• WORK INSTRUCTION:
Word for word, set down the entries that follow.

• DATA PROVIDED:
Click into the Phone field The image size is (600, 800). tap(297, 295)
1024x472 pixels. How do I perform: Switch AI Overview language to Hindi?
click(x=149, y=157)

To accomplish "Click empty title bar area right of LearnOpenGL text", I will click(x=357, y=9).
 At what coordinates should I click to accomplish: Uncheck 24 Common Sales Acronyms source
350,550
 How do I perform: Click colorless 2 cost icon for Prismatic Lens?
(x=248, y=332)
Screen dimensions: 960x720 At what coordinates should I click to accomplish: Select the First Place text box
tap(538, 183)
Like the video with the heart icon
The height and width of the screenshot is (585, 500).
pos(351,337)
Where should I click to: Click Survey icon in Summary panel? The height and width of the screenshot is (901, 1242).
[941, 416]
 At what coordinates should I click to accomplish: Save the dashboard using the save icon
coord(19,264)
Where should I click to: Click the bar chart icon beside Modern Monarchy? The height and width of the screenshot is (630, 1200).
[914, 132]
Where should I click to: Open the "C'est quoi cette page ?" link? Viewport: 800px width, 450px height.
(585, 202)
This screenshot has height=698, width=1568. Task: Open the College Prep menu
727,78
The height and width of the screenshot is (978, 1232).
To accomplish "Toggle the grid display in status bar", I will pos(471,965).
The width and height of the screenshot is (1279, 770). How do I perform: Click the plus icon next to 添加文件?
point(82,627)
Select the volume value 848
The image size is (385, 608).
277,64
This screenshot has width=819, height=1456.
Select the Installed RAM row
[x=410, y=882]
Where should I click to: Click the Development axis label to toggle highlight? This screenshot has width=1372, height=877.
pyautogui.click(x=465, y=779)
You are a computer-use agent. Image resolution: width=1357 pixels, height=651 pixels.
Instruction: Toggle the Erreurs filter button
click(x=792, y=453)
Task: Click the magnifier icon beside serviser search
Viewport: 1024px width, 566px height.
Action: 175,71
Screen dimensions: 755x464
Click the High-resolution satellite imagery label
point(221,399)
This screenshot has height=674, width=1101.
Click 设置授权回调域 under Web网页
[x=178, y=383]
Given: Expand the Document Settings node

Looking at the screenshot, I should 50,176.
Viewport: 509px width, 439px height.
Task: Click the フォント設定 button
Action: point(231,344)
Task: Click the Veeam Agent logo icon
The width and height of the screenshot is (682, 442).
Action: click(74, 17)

• RESPONSE TO THIS EXERCISE:
Click into the Phone field The image size is (600, 800). tap(297, 295)
1024x472 pixels. How do I perform: Switch AI Overview language to Hindi?
click(x=149, y=157)

To accomplish "Click empty title bar area right of LearnOpenGL text", I will click(x=357, y=9).
 At what coordinates should I click to accomplish: Uncheck 24 Common Sales Acronyms source
350,550
 How do I perform: Click colorless 2 cost icon for Prismatic Lens?
(x=248, y=332)
Screen dimensions: 960x720 At what coordinates should I click to accomplish: Select the First Place text box
tap(538, 183)
Like the video with the heart icon
The height and width of the screenshot is (585, 500).
pos(351,337)
Where should I click to: Click Survey icon in Summary panel? The height and width of the screenshot is (901, 1242).
[941, 416]
 At what coordinates should I click to accomplish: Save the dashboard using the save icon
coord(19,264)
Where should I click to: Click the bar chart icon beside Modern Monarchy? The height and width of the screenshot is (630, 1200).
[914, 132]
Where should I click to: Open the "C'est quoi cette page ?" link? Viewport: 800px width, 450px height.
(585, 202)
This screenshot has height=698, width=1568. Task: Open the College Prep menu
727,78
The height and width of the screenshot is (978, 1232).
To accomplish "Toggle the grid display in status bar", I will pos(471,965).
The width and height of the screenshot is (1279, 770). How do I perform: Click the plus icon next to 添加文件?
point(82,627)
Select the volume value 848
The image size is (385, 608).
277,64
This screenshot has width=819, height=1456.
Select the Installed RAM row
[x=410, y=882]
Where should I click to: Click the Development axis label to toggle highlight? This screenshot has width=1372, height=877.
pyautogui.click(x=465, y=779)
You are a computer-use agent. Image resolution: width=1357 pixels, height=651 pixels.
Instruction: Toggle the Erreurs filter button
click(x=792, y=453)
Task: Click the magnifier icon beside serviser search
Viewport: 1024px width, 566px height.
Action: 175,71
Screen dimensions: 755x464
Click the High-resolution satellite imagery label
point(221,399)
This screenshot has height=674, width=1101.
Click 设置授权回调域 under Web网页
[x=178, y=383]
Given: Expand the Document Settings node

Looking at the screenshot, I should 50,176.
Viewport: 509px width, 439px height.
Task: Click the フォント設定 button
Action: point(231,344)
Task: Click the Veeam Agent logo icon
The width and height of the screenshot is (682, 442).
Action: click(74, 17)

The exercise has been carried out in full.